En sortant du cinéma, joyeuse et enfantine, je repense à Ponyo en sautillant…

J’ai complètement craqué  sur “La petite sirène” version Myazaki, une petite fille-poisson rouge débordante de gaieté qui veut devenir humaine pour vivre avec son amoureux Sosuke, le petit garçon courageux qui vit dans la maison sur la falaise.

“Ponyo sur la falaise” est une merveille de poésie et de fantaisie.
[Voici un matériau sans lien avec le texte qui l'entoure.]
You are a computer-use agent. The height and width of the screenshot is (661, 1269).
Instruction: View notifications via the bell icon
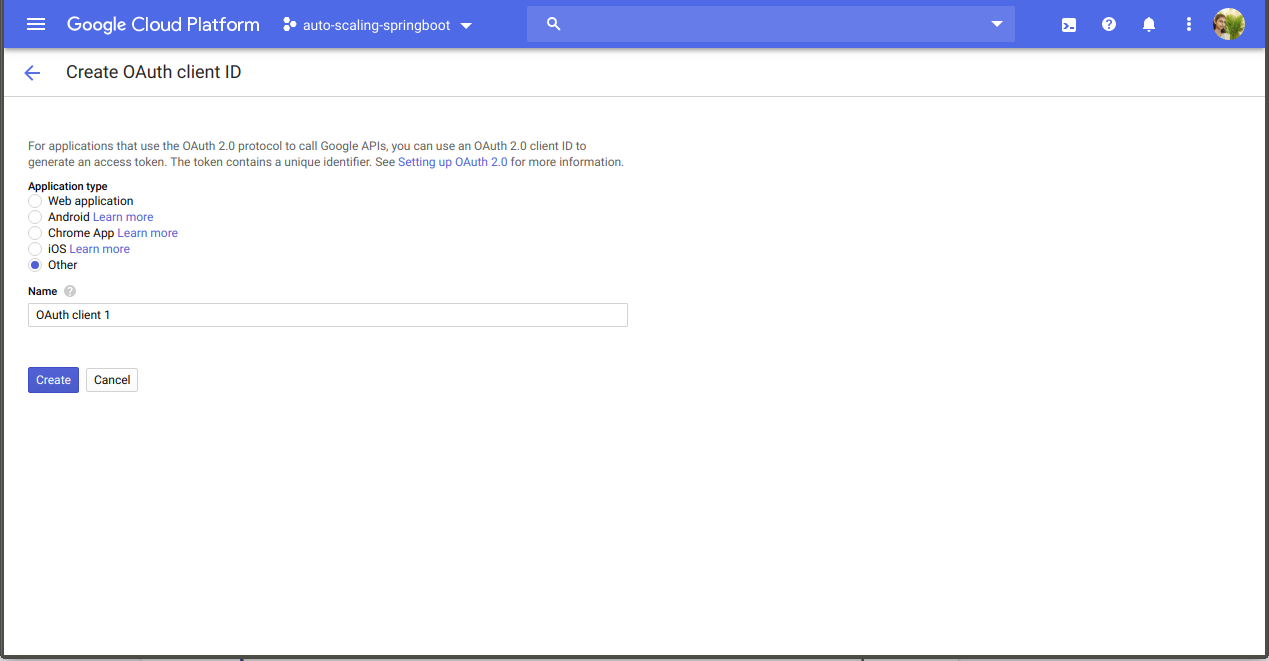1148,24
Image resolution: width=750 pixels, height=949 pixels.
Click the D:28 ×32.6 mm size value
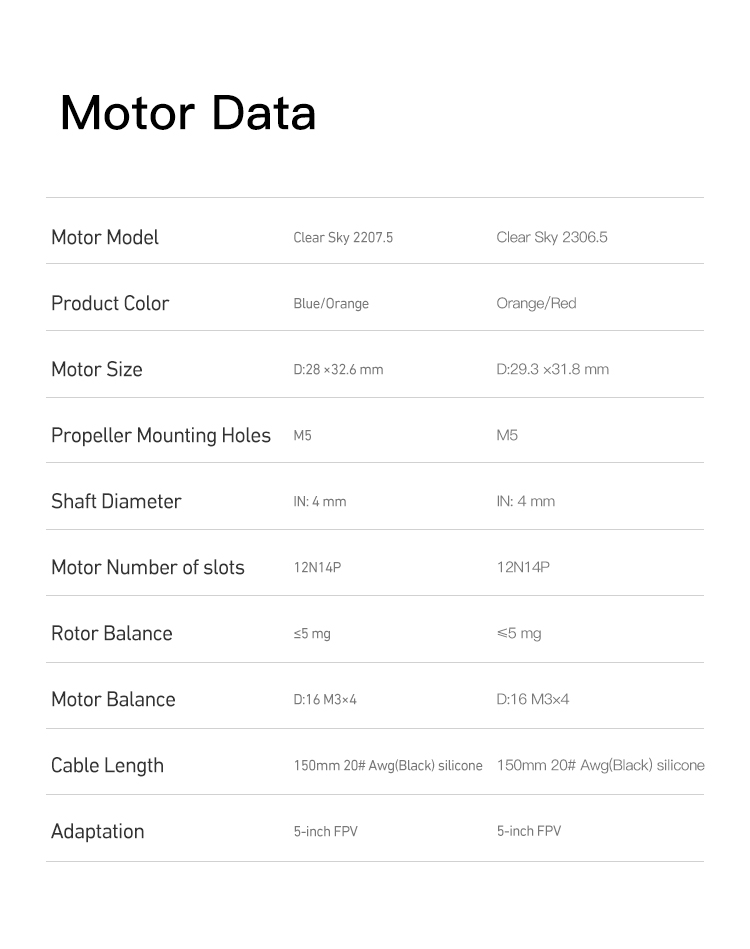point(338,369)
Le monde aquatique envahit tout le film, la mer vit, les fonds marins irradient autour de la bulle du sorcier, les vagues déferlent sur la petite ville et l’engloutissent, Ponyo court sur des vagues-poissons, des poissons antiques nagent au-dessus des routes…

Les dessins sont tous réalisés à la main, on est loin des films d’animation habituels à gags, comique de répétition et morale, impeccablement dessinés sur ordinateur. “Ponyo sur la falaise” est un conte déroutant, enchanteur, tendre et joyeux!

Un katsudon plus tard, pas envie de dormir, rien de tel que le zapping de nuit sur ARTE…

Et je tombe sur “Cut up”, une série de mini-documentaires (quelques minutes) sélectionnés sur un thème, cette fois le pouvoir, et introduits par le nonchalant et décalé Jackie Berroyer.

Des étudiants ont 2 minutes pour convaincre leur coach, qui veut “du clinquant, du panache” ; Fons défie Ying, le chef des chimpanzés, pour prendre le pouvoir ; on assiste à une battle hip hop ; la maitresse de Clinton fait des révélations ; on apprend que tuer peut rendre joyeux ; Steve Ballmer est hystérique ; le videur de la boite de nuit en voit des vertes et des pas (ou trop?) mûr(e)s ; un avion bombarde une cacahouète ; les élections de délégués de la classe deviennent un enjeu démesuré et l’assistante prend le pouvoir sur l’agenda du directeur…

J’attends la prochaine émission (variations sur le thème du travail)  avec impatience!

Voir la dernière émission (dispo 1 semaine):  Le pouvoir

Cut up, sur ARTE chaque samedi du 2 mai au 13 juin 2009, à 18h05 (et rediffusé le dimanche à 1h15).